Fears heartburn drug ranitidine may contain a cancer-causing chemical

Fears that some batches of heartburn drug Zantac could contain a cancer-causing chemical have spread to the UK.

US retailer CVS has pulled the branded version of ranitidine, as well as some generic versions, from its shelves after officials found some pills contained traces of NDMA, or N-nitrosodimethylamine – considered to be ‘probably carcinogenic’ to humans.

Irish regulators have also recalled 13 different products over the same fears. All of the products were manufactured at a site in India. 

UK officials have yet to follow suit on the drastic decision to pull the medication, called ranitidine – branded as Zantac, from the shelves.

But a watchdog said it had asked companies to quarantine some batches of the drugs amid an ongoing investigation into their safety. 

NHS figures show almost six million prescriptions were dished out for ranitidine in England last year. 

The drug, which is also available over-the-counter, is given to patients to relieve heartburn and acid indigestion.

It is not the first medication to be recalled over fears it could contain NDMA. 

The Medicines and Healthcare products Regulatory Agency (MHRA), which polices the safety of drugs in the UK, have pulled a series of heart drugs in the last year after tests revealed some batches contained NDMA or a similar chemical.

The Irish equivalent to the MHRA – the Health Products Regulatory Authority – said the fault comes from the manufacturing plant in India.

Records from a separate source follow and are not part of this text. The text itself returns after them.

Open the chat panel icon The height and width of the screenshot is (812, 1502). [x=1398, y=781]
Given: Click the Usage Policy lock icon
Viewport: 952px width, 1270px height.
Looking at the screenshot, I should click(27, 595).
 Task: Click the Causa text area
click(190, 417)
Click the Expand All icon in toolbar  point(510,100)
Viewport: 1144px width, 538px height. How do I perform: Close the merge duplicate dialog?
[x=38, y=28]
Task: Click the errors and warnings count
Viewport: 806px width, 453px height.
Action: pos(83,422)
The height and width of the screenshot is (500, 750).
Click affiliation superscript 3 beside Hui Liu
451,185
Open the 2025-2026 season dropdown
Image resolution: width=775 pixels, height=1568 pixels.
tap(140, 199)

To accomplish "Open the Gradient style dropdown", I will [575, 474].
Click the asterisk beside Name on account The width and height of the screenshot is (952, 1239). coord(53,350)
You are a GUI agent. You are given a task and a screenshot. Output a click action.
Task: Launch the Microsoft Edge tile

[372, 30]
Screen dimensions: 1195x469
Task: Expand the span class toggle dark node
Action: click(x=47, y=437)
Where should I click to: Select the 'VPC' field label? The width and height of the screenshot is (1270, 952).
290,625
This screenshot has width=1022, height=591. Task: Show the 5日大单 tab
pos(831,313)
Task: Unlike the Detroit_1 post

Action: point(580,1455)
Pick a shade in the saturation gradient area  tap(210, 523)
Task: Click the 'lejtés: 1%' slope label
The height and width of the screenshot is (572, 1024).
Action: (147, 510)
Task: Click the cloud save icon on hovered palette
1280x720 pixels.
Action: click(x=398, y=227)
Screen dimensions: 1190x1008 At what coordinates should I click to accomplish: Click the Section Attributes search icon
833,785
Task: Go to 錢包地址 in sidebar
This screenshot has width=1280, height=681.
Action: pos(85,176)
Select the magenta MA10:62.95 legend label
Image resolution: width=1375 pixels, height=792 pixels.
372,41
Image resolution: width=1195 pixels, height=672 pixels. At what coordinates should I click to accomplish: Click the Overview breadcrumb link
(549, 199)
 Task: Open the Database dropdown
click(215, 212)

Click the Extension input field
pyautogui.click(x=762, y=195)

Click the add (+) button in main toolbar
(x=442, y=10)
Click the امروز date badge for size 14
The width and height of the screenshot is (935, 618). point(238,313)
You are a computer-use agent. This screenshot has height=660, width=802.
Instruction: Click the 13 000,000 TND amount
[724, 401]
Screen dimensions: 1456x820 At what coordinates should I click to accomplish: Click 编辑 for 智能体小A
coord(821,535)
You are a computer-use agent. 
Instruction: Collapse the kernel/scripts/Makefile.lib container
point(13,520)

In a recall dated last week, the body said: ‘At present, there is no evidence that this impurity has caused any harm to patients.’

The notice the HPRA issued was undertaken as a ‘precautionary measure’ and does not affect patients.

It listed 13 different products being pulled from pharmacies and retailers – all of which were made at the manufacturing plant in India.  

No further details have emerged about how the impurity came about from the plant in India, or exactly where it is located. 

The Food and Drug Administration (FDA) was the first to discover some batches of the pills contained trace amounts of NDMA.  

Its announcement on September 13 then sparked an investigation into the safety of ranitidine by The European Medicines Agency.

An MHRA spokesperson said at the time it was ‘monitoring the issue’ and would take ‘appropriate action if necessary’.

An MHRA spokesperson today told MailOnline it was ‘not aware’ of any data as of yet to suggest there was any risk to patients.

The body added it was not currently initiating any product recalls – unlike its Irish counterpart.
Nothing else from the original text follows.